__Task to carry out__: In the entries that follow, find the line containing "Viewport: 1228px width, 980px height." and the line containing "the Illustrator Ai", then copy exactly everything from the first through the second except the pictures.

__Listed records__:
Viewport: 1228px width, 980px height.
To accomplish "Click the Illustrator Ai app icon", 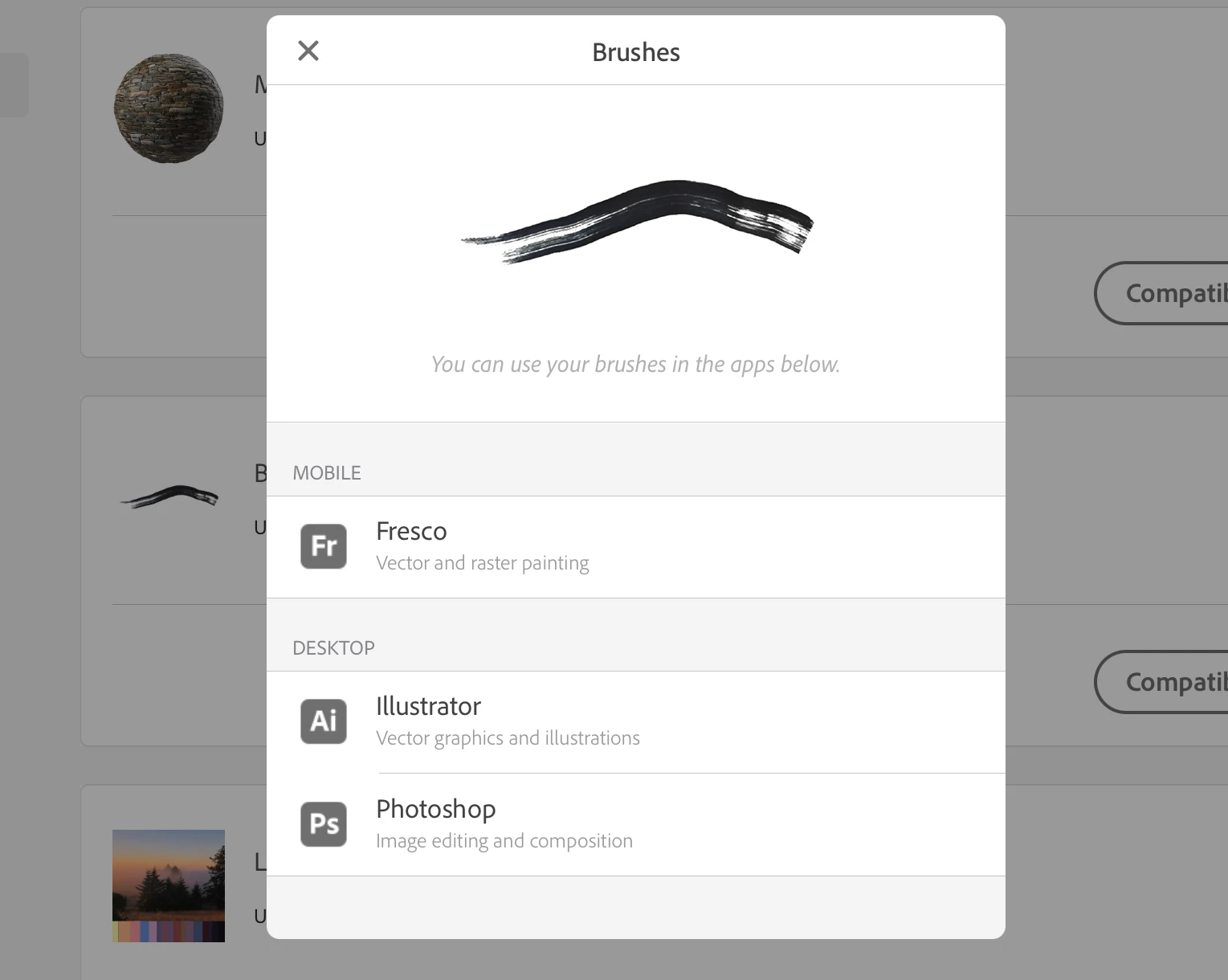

...

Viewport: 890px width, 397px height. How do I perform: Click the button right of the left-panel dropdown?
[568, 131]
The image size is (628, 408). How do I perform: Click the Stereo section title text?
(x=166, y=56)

---

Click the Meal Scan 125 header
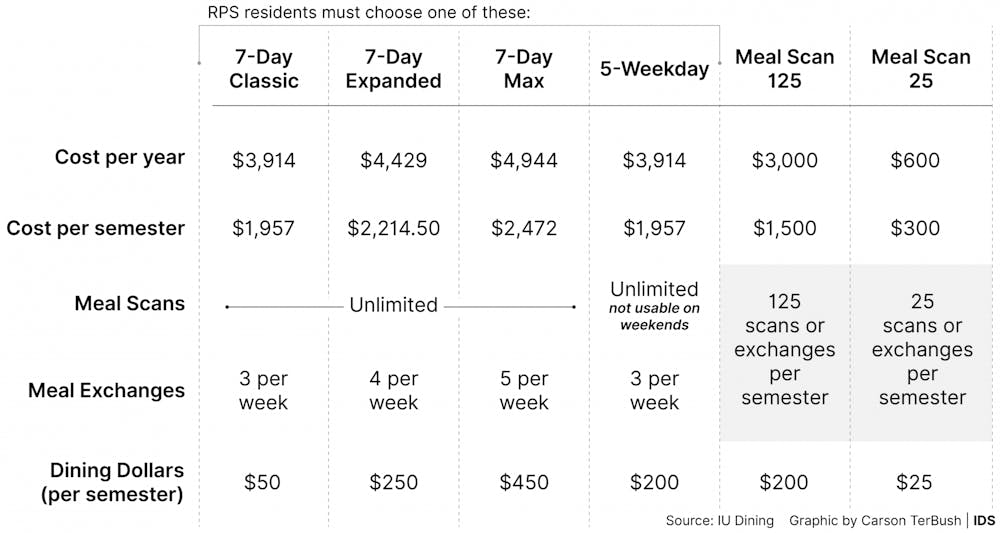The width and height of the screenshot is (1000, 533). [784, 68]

__Response to the exercise__:
Viewport: 1228px width, 980px height.
To accomplish "Click the Illustrator Ai app icon", 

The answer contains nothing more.